Stalin y sus mentiras obligan a desmentir. Stalin y sus invectivas personales obligan al descargo personal. Stalin y su desfiguración histórica obligan a refrendar una figuración histórica. Trotski asume esa tarea, desde su destierro en Turquía, como seguirá haciéndolo en Noruega o en México, con la firmeza del que tiene una convicción y con la rabia del que sufre una injusticia. Responderá pacientemente a las mentiras, a las invectivas personales, a la desfiguración histórica. Pero cuando esa necesidad se impone en las páginas de Mi vida, cuando la épica biográfica de la revolución y los destierros debe hacerle un lugar a la resuelta desintegración de las infamias, el relato que ha ido tramando Trotski cuenta ya con una comprensión impar de lo que es la verdad (la que proviene de un cierto poder alquímico para extraer verdad de lo que empieza como mentira), con una elaboración singular de lo que es lo personal (la que proviene de la evidencia fáctica de que lo personal no es político, sino que cede a lo político), con un tramado especial de la figuración histórica (la que proviene de una combinación política de mostración y ocultamiento).
La primera vez que Trotski suministra un nombre falso a sus compañeros de lucha, lo que siente es remordimiento: “Cuando conocí a Mujin y a sus amigos me presenté con el nombre de Lvov. Esta primera mentira de conspirador no fue fácil: me dolía verdaderamente ‘engañar’ a las personas con las cuales yo me entendía para una causa tan grande y buena”. Claro que no tarda en advertir que en esa “mentira de conspirador” está la verdad de la conspiración: la falsificación del nombre es garantía de autenticidad política.

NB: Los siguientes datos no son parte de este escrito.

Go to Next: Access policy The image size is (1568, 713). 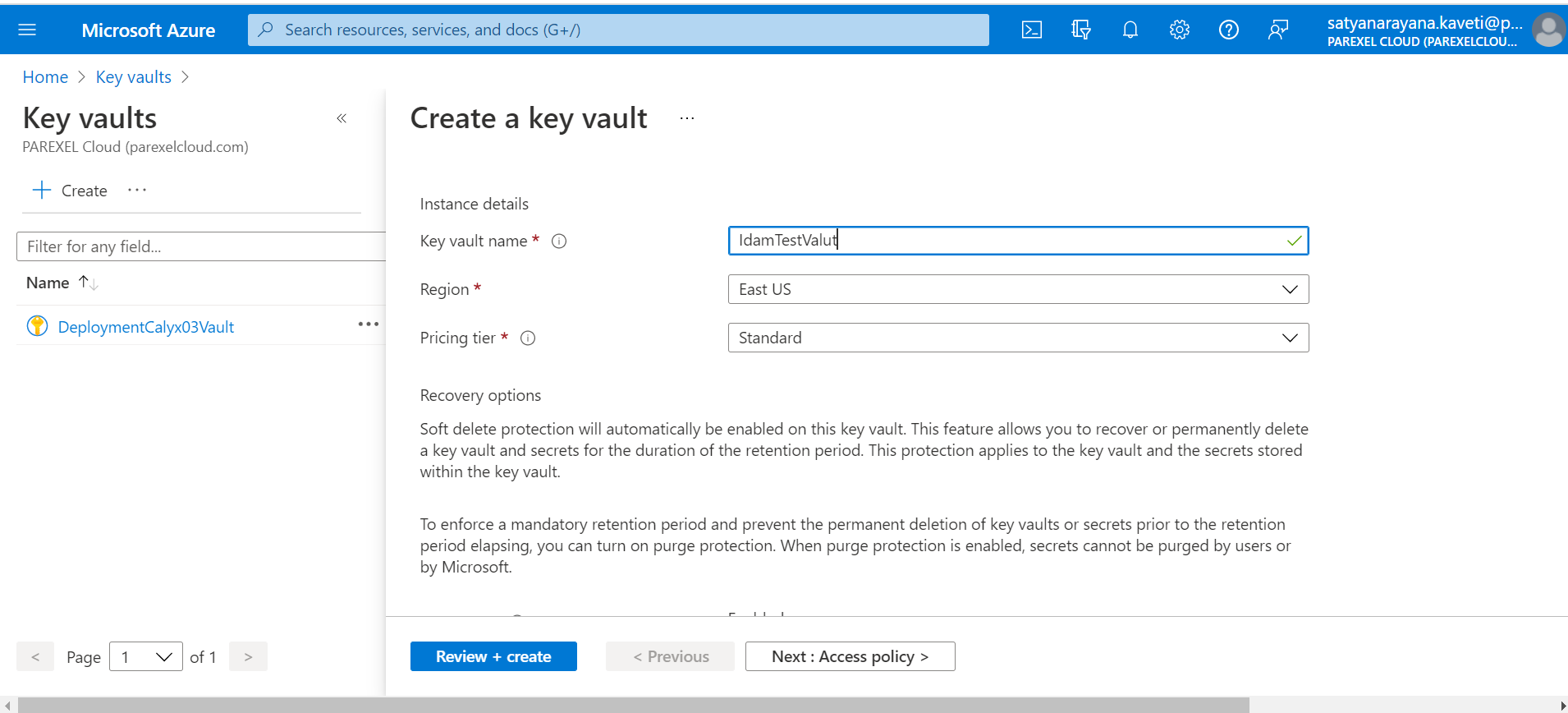(x=850, y=656)
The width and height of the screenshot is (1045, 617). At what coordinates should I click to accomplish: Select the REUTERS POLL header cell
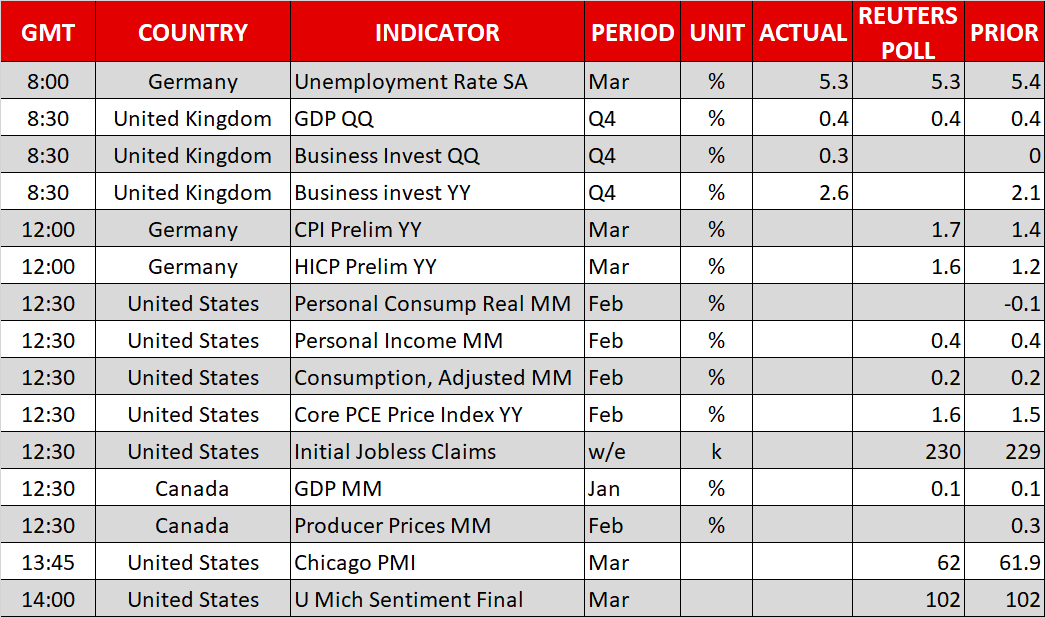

No es extraño, por lo tanto, que en la siguiente ocasión consiga establecer otra clase de conexión entre lo azaroso y lo definitivo, entre lo fingido y lo cierto: “En el bolsillo llevaba un pasaporte extendido con el nombre de Trotski, que había escrito al azar, sin prever que este nombre permanecería conmigo para toda la vida”. El nombre falso resulta el verdadero, cifra misma de la conversión política, o bien de la política (de la política revolucionaria) como una conversión: “Desde el inicio del movimiento revolucionario, en 1902, me fugué después de fabricarme un pasaporte falso con el nombre de Trotski; de allí viene mi seudónimo, que rápidamente se convirtió en mi verdadero nombre”. La falsedad del pasaporte, no menos que la del nombre, define de por sí una impugnación de base a un régimen político en cuyas normas no se cree. ¿Qué podría significar un pasaporte legal, si lo expide el régimen ilegítimo del zar? Dialéctica de la documentación personal: la falsificación del pasaporte falso señala una verdad política. Y dialéctica de los nombres y los seudónimos: la falsificación del nombre falso se asienta como verdad revolucionaria."